» WORK INSTRUCTIONS
Each line of the data below holding the word "agent" must be copied.

(Dataset excerpts)
━━━━━━━━
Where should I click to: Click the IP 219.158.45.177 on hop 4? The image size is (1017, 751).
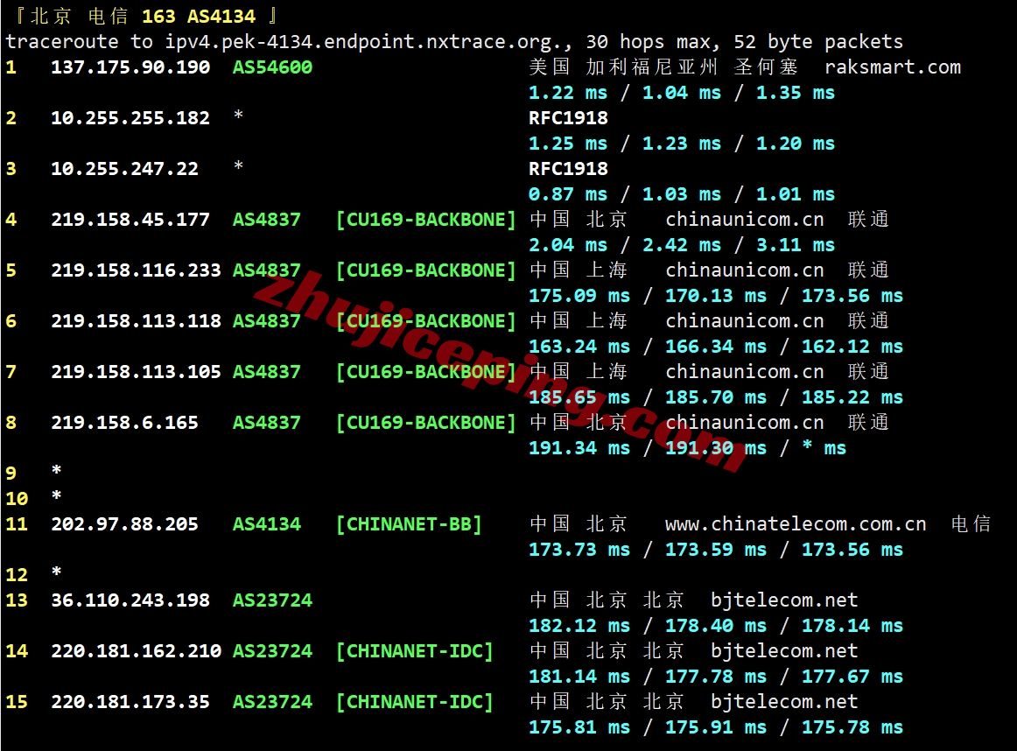[130, 220]
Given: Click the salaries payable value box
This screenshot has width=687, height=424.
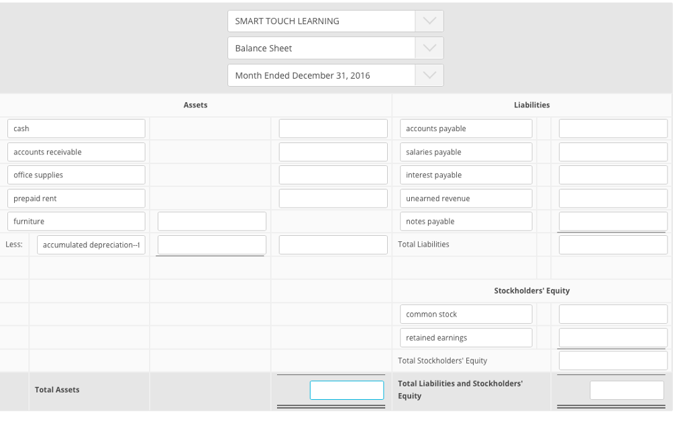Looking at the screenshot, I should pos(613,151).
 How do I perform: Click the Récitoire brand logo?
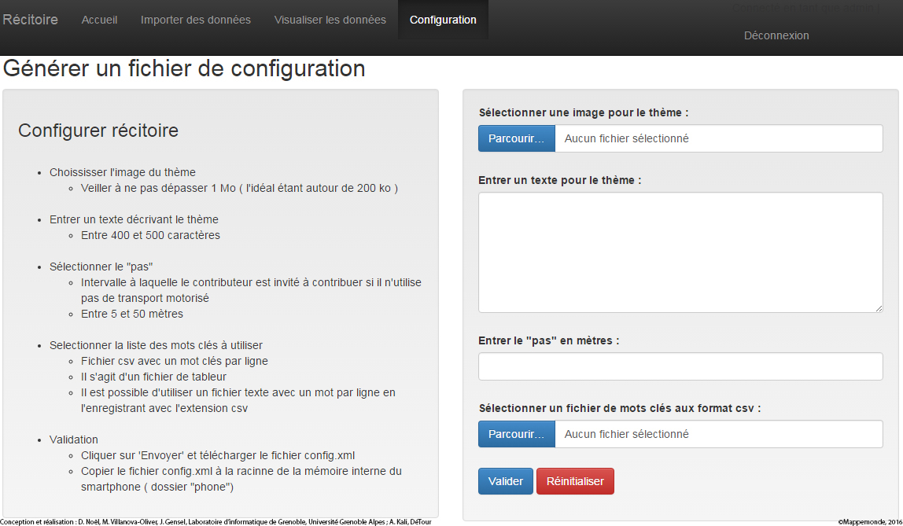pos(31,20)
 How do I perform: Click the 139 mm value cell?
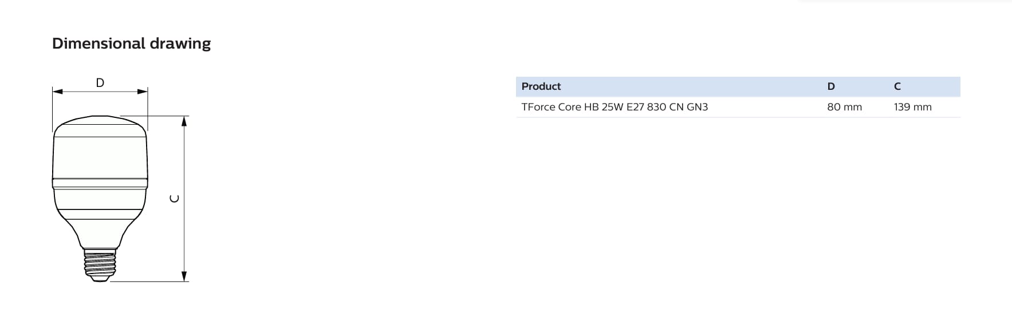pyautogui.click(x=912, y=107)
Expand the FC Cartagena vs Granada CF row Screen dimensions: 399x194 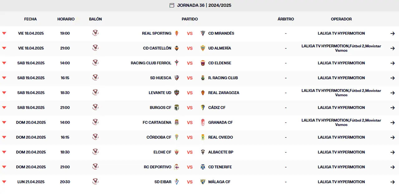[x=4, y=122]
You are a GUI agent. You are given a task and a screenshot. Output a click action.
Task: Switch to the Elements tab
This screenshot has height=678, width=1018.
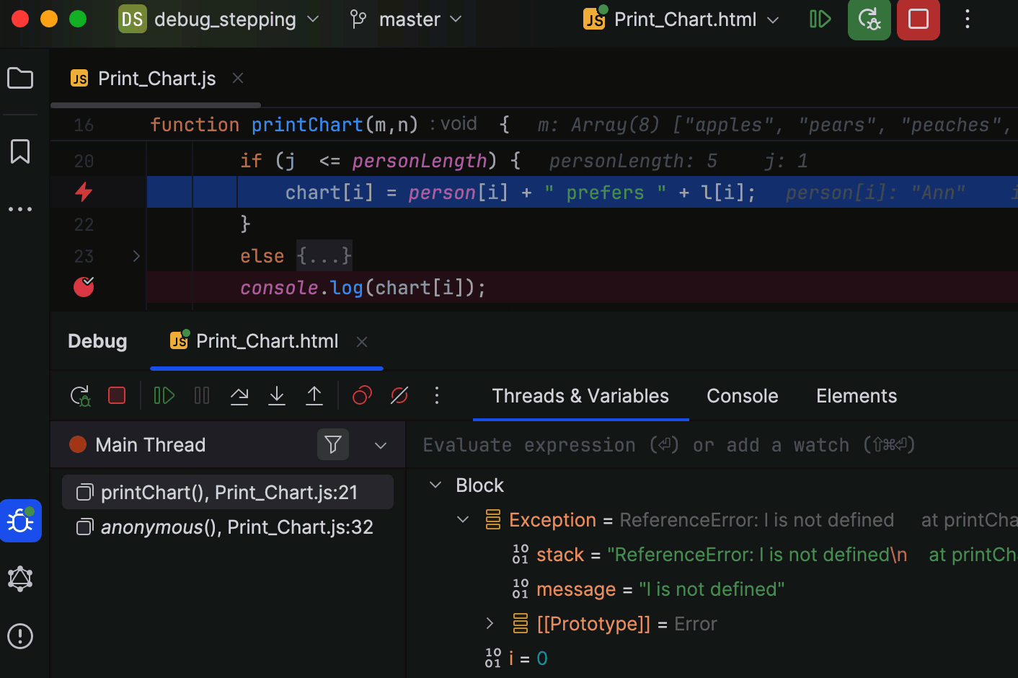pyautogui.click(x=856, y=396)
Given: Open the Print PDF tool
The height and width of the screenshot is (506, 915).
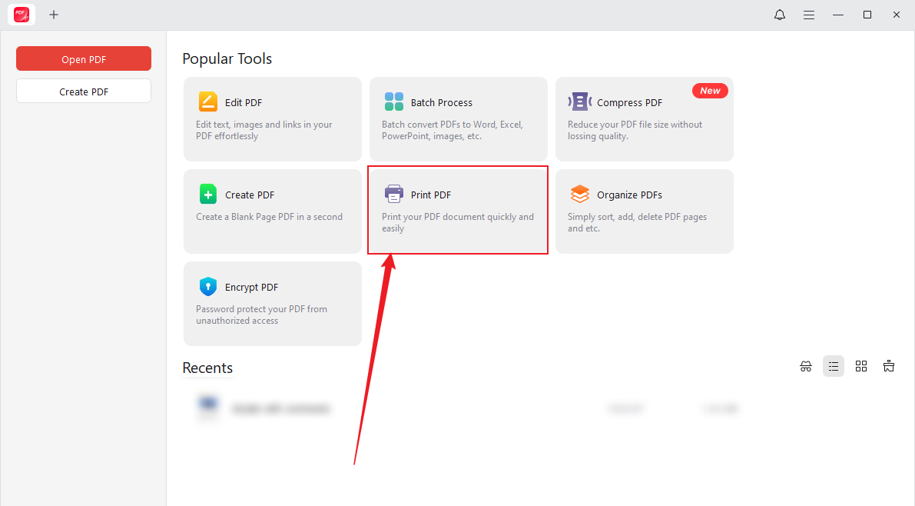Looking at the screenshot, I should click(458, 210).
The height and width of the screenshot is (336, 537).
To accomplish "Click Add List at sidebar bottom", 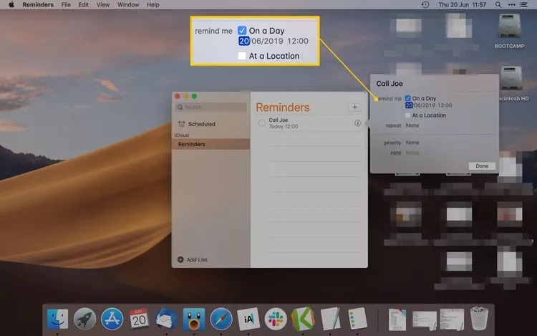I will 192,259.
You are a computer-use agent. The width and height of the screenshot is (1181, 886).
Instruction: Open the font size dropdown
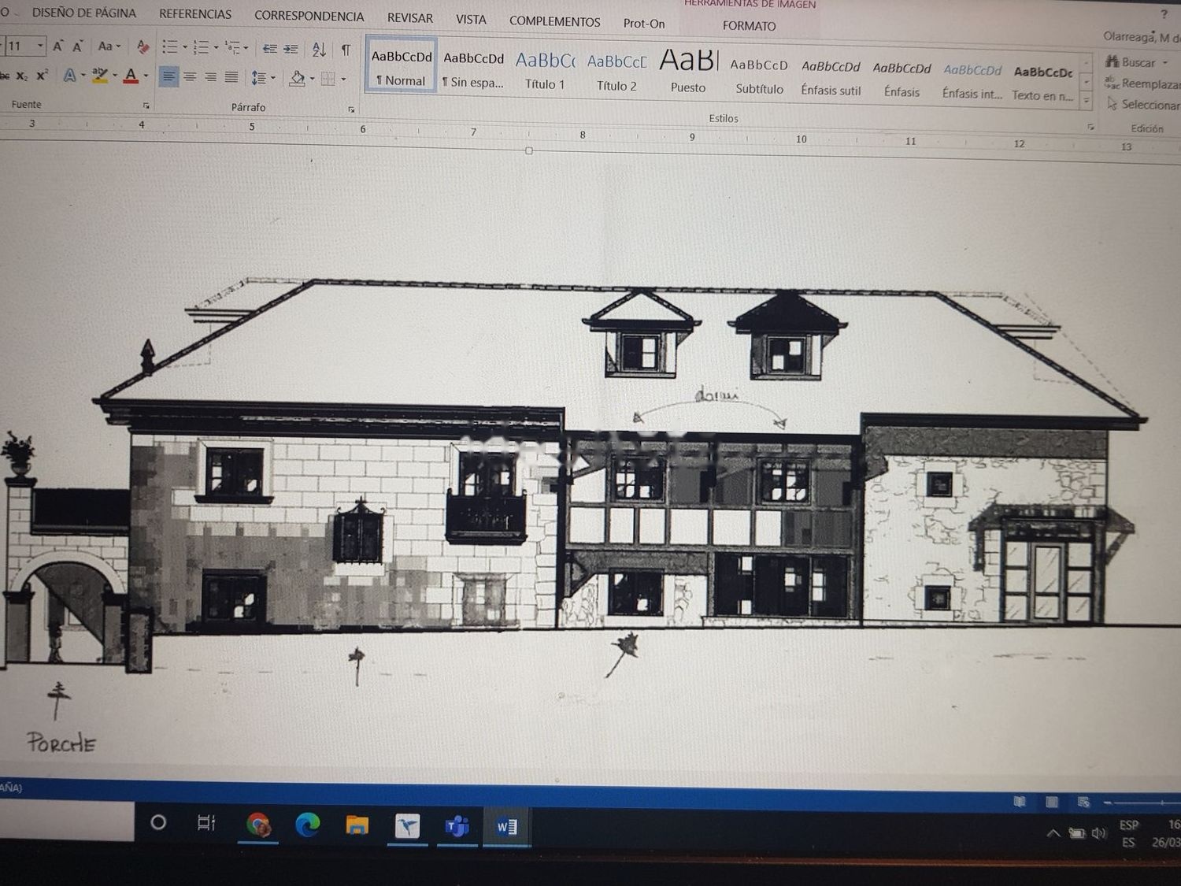coord(40,46)
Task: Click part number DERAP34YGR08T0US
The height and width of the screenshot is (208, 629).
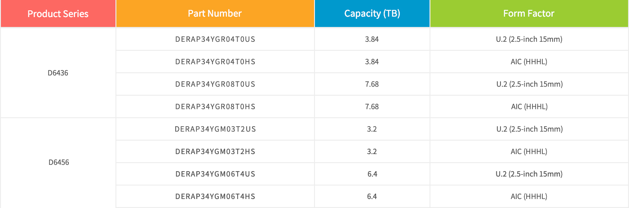Action: pyautogui.click(x=215, y=84)
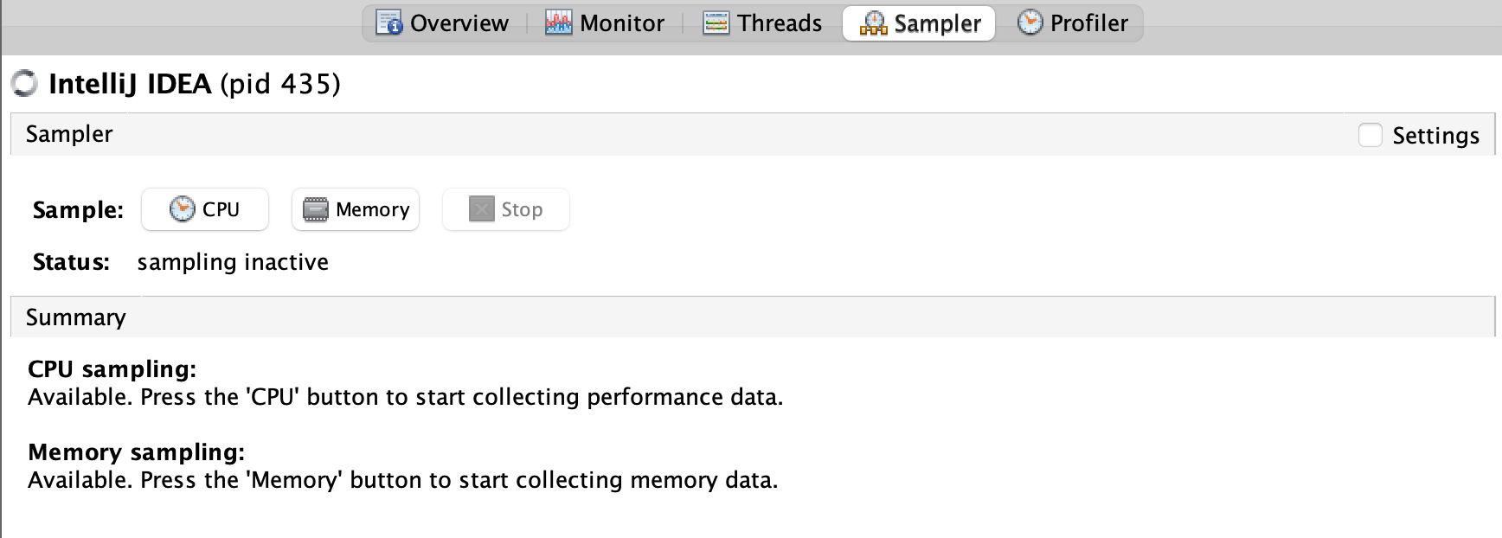This screenshot has width=1502, height=538.
Task: Click the Monitor tab's chart icon
Action: (x=558, y=22)
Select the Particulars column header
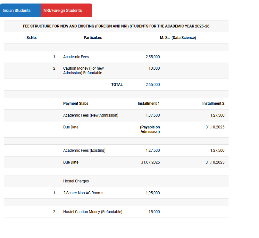Screen dimensions: 259x238 93,38
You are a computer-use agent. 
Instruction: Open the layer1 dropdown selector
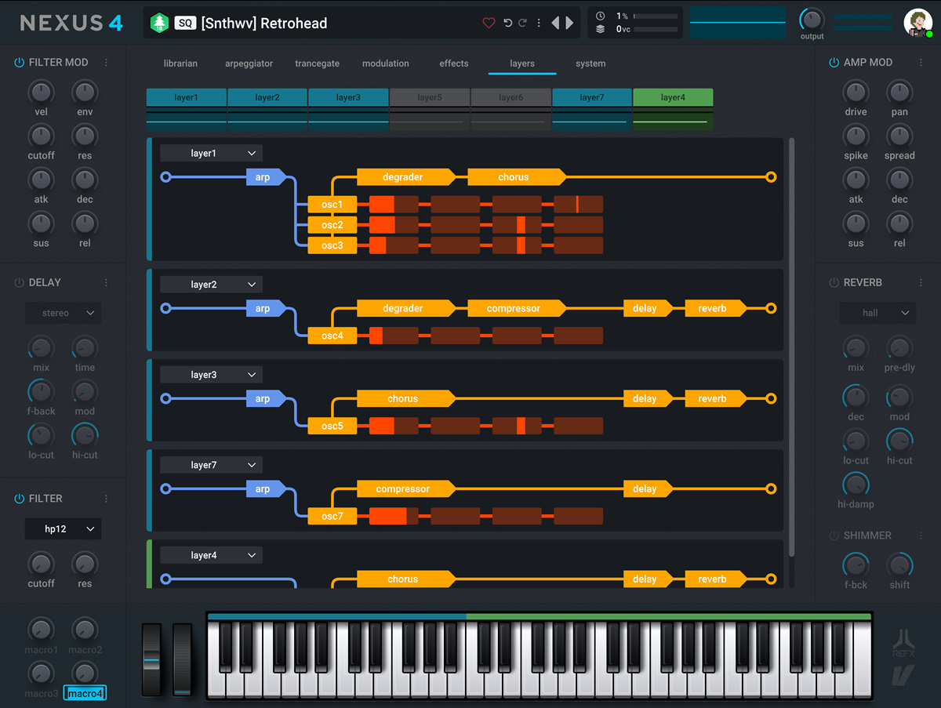point(210,152)
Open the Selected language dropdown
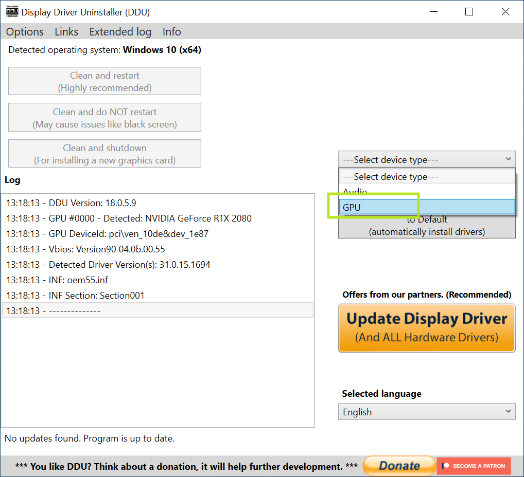Screen dimensions: 524x477 (426, 411)
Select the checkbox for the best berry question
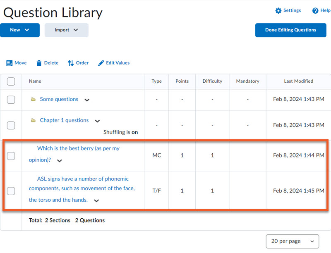 click(11, 155)
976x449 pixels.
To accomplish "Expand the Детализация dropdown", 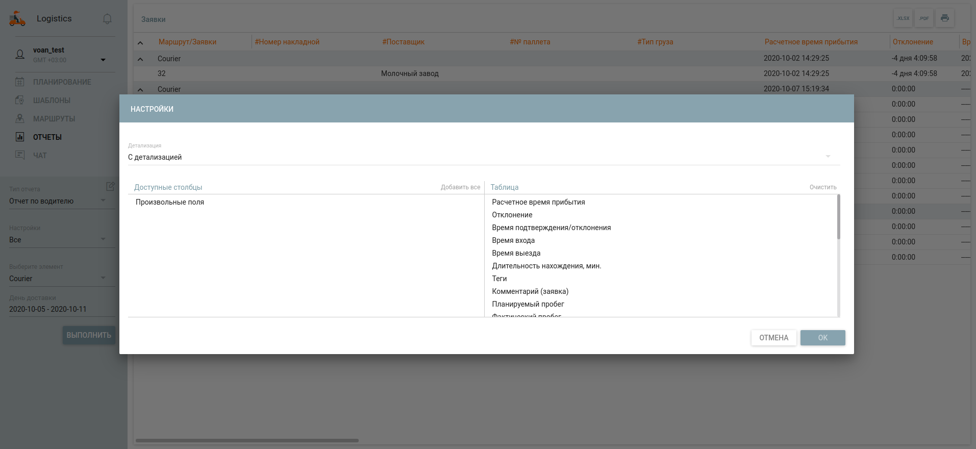I will click(x=828, y=157).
━━━━━━━━
» ANSWER FOR THIS EXERCISE
You are a GUI agent. You are given a task and a screenshot. Output a click action.
You are a computer-use agent. The width and height of the screenshot is (1181, 886).
You are a computer-use agent. 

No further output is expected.